What these stories have in common is the implication that anyone who is white owns personal responsibility for disadvantages experienced today by Indigenous and African-Canadian citizens.

In these narratives all whites today are to be viewed as the same, be they descendants of early settlers, recent economic immigrants, or refugees.

It is useful to talk honestly about persisting inequities, and how to make for a better future. It is neither accurate nor helpful to start a discussion with an accusation of guilt for the past by today’s white participants. None of them is likely to have been the source of historic grievances such as residential schools or the flattening of Africville. Many of them actively support progressive initiatives.

Martin Luther King’s Letter From Birmingham City Jail made a powerful case for change. Addressed to a group of white clergy, it contained no vulgarities or words of personal condemnation. Rather it sought, in exquisitely polite terms, to identify common values around which justice could be achieved.
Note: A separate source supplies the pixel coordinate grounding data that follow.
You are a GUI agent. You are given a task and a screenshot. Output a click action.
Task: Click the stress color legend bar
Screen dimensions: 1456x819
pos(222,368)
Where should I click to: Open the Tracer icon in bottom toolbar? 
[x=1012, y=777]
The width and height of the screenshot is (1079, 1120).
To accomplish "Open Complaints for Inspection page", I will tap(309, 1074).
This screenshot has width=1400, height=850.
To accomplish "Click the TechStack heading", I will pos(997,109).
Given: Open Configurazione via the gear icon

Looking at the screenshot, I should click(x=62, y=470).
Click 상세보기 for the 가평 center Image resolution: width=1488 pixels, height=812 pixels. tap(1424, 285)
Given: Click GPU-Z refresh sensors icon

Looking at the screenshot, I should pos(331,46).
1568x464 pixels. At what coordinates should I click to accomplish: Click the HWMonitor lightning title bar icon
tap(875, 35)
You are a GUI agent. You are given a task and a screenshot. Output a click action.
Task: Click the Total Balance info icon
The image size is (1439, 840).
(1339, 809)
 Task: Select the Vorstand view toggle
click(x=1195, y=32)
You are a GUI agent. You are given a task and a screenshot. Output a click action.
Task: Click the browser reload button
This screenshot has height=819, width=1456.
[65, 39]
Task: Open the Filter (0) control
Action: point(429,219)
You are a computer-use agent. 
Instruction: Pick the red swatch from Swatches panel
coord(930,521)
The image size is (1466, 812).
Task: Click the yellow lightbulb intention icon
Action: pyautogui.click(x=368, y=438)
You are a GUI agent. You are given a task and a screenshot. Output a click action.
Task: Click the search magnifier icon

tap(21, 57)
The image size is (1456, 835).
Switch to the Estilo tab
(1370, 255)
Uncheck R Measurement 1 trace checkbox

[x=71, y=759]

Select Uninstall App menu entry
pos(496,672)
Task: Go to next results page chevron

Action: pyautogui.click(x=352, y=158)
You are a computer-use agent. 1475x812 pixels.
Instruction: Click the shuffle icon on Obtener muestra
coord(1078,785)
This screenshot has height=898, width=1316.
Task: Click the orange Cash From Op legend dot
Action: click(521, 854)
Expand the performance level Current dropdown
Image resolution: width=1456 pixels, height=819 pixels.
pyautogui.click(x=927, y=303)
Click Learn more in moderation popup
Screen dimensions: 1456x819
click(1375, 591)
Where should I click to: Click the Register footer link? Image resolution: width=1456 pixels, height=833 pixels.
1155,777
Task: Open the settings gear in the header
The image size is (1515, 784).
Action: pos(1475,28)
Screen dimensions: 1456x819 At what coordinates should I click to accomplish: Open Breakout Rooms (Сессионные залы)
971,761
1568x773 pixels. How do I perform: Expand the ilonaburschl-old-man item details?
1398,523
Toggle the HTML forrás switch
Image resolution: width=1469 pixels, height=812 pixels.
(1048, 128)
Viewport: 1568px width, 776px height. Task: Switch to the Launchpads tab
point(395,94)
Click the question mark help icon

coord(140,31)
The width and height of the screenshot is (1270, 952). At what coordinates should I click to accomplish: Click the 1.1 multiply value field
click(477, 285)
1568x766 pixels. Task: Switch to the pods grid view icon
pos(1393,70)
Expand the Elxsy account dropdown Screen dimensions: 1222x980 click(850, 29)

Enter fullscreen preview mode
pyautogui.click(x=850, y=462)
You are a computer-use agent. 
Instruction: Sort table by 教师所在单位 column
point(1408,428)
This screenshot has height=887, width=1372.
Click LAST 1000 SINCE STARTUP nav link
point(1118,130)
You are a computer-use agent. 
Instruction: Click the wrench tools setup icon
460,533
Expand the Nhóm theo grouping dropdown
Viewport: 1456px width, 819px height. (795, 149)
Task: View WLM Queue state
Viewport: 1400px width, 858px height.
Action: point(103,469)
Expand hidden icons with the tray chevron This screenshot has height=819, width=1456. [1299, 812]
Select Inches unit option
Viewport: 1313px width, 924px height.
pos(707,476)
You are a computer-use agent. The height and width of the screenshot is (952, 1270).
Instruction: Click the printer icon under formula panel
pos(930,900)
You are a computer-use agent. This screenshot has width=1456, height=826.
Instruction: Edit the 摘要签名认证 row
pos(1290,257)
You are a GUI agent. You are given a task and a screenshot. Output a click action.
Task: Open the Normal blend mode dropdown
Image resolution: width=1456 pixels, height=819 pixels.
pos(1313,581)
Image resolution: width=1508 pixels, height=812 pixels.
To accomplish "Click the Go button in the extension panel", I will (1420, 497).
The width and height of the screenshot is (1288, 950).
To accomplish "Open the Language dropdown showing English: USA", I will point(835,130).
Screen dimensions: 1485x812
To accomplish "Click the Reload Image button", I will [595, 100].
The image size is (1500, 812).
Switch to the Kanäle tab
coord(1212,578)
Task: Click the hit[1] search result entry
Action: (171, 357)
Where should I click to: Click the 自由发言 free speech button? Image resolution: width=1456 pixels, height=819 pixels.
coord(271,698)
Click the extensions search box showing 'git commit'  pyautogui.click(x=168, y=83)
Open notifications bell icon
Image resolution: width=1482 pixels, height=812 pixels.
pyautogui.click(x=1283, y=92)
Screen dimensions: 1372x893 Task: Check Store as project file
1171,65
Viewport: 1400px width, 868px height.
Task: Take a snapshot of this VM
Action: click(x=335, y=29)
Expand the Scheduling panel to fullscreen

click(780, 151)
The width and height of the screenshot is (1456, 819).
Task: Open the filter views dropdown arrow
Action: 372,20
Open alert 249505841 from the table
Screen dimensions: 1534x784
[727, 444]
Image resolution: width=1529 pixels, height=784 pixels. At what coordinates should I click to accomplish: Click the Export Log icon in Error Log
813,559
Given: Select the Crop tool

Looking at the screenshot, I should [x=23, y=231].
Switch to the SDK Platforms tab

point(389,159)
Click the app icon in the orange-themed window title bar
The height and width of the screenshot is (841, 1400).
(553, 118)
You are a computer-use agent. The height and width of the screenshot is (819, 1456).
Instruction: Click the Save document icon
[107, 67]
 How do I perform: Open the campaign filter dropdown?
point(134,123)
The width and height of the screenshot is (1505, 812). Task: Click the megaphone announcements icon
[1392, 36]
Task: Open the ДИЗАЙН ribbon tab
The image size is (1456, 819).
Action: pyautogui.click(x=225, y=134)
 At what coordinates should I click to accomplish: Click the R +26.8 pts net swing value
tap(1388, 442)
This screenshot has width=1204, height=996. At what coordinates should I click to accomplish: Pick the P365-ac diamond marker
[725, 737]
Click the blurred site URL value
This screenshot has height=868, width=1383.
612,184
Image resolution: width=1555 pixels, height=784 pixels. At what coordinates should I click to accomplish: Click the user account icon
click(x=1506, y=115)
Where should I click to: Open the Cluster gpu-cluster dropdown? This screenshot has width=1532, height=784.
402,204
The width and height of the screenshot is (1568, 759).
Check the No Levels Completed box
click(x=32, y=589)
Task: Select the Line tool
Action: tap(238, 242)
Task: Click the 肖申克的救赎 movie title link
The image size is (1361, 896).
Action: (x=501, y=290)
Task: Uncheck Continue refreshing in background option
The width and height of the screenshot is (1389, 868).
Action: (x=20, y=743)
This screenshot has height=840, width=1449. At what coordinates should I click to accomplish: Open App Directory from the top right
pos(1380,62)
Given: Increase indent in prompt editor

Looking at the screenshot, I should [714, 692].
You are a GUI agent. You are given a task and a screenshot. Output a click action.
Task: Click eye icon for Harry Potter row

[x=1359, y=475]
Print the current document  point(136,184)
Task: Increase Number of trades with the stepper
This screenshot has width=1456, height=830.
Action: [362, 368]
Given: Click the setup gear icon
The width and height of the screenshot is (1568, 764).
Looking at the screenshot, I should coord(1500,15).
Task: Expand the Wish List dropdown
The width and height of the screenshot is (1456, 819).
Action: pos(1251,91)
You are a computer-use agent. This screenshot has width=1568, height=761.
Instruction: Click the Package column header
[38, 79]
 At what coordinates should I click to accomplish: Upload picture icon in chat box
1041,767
It was a turning point in the struggle to eliminate segregation.

King and Mandela asked people of all races to unite behind worthy values—freedom, justice, respect.

Neither South Africa, nor Alabama, nor Canada is a perfect model today. But they are better than they were.

King called for a nation where people will not be judged by the color of their skin, but by the content of their character. He was arguing then for justice for African-Americans.

The same sentiment should inform both sides participating in today’s dialogues about improving the future for Indigenous and African-Canadian citizens. Doesn’t that represent the best prospect for positive change?